Il possibile futuro dispiegamento in Germania di missili americani Tomahawk e Sm-6, nonché di armi ipersoniche, è al centro dell'attenzione mondiale. Il cancelliere tedesco Olaf Scholz sostiene che si tratti di uno strumento di "deterrenza" per "garantire la pace". Ma l'annuncio fatto a margine dell'ultimo summit Nato divide la Germania: tra i politici tedeschi pare aver infatti raccolto consensi ma anche non poche aspre critiche, comprese quelle di alcuni esponenti dell'attuale coalizione di governo. Il Cremlino sembra invece aver affidato proprio a Ryabkov il compito di occuparsi della questione. Anche con duri avvertimenti. "Dovremmo calibrare le nostre risposte senza alcun vincolo interno dal punto di vista di cosa può essere schierato, quando e dove. Cioè, la gamma di opzioni è la più ampia possibile", ha detto secondo Interfax il vice ministro russo, che già la settimana scorsa aveva promesso "una risposta militare".
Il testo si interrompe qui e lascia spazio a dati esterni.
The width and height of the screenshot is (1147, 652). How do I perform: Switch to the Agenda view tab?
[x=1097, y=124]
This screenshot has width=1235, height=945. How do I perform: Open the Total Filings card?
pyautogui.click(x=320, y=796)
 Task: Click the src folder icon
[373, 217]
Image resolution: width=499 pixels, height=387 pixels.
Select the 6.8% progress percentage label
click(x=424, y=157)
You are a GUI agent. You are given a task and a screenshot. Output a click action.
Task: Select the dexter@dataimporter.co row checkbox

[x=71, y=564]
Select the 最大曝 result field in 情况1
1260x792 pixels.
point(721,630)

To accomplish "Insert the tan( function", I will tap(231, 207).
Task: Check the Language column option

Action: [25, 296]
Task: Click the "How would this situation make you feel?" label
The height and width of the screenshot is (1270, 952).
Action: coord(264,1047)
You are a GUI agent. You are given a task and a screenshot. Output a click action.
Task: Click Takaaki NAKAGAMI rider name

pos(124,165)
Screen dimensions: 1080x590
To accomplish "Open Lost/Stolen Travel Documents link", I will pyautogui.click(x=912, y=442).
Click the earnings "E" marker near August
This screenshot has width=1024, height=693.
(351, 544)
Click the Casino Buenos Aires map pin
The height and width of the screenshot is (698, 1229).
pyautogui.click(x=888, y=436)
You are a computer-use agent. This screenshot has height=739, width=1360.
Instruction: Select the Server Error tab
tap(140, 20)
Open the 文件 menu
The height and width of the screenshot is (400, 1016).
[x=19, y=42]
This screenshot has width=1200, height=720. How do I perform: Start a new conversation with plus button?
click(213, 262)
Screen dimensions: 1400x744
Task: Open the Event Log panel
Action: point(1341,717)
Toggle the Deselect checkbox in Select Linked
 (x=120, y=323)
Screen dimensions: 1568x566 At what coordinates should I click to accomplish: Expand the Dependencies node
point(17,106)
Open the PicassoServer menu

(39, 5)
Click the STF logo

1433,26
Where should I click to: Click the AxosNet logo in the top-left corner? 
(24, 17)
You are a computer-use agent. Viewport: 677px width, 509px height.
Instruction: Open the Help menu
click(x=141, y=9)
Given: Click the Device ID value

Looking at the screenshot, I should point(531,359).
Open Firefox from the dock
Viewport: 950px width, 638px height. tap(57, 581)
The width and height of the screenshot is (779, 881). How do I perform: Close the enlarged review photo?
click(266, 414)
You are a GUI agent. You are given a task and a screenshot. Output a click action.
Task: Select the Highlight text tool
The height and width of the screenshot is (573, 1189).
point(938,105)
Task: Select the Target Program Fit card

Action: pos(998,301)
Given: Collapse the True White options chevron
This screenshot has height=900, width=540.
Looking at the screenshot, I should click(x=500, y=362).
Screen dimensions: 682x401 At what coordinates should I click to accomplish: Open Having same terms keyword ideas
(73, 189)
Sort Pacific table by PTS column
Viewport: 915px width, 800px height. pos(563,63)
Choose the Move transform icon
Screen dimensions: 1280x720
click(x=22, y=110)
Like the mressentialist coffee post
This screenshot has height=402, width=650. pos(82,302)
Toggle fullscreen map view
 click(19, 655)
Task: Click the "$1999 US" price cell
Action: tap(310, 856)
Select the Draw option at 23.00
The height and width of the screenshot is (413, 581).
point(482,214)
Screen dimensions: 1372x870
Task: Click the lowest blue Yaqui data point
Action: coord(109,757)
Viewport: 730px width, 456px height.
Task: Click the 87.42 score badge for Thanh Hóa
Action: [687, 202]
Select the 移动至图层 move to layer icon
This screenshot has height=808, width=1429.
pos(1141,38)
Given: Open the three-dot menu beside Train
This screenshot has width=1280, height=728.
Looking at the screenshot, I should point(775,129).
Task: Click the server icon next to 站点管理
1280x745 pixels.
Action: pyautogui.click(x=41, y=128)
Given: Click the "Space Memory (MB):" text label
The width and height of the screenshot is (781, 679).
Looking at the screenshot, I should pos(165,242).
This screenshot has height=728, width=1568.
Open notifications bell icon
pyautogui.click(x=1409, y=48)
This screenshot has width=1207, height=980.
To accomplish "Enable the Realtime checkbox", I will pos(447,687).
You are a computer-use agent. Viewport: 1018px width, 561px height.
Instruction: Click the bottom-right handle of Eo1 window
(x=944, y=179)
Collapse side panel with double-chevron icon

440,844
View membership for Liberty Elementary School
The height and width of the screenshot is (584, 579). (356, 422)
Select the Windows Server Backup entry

Ma le parole più minacciose sono probabilmente quelle pronunciate sabato scorso dal portavoce di Putin: "Abbiamo abbastanza capacità di deterrenza rispetto ai missili" americani. "Tuttavia, le potenziali vittime sono le capitali dei Paesi" europei, ha tuonato nei giorni scorsi Peskov. Non sono pochi gli osservatori che temono una nuova e pericolosa corsa agli armamenti. Soprattutto dopo che cinque anni fa Stati Uniti e Russia hanno fatto carta straccia del Trattato Inf che nel 1987 mise fine alla crisi degli euromissili e che vietava i razzi basati a terra con gittata compresa tra i 500 e i 5.500 chilometri. Fu l'allora presidente americano Donald Trump il primo a sfilarsi dall'accordo firmato da Gorbaciov e Reagan. La Casa Bianca accusava Mosca di aver violato i patti con un razzo capace di volare per 2.500 chilometri: il Novator 9M729. Il Cremlino sosteneva invece che fossero gli americani a non rispettare l'intesa con il loro Scudo Missilistico in Europa orientale. La paura è che le conseguenze potrebbero vedersi ora a distanza di anni.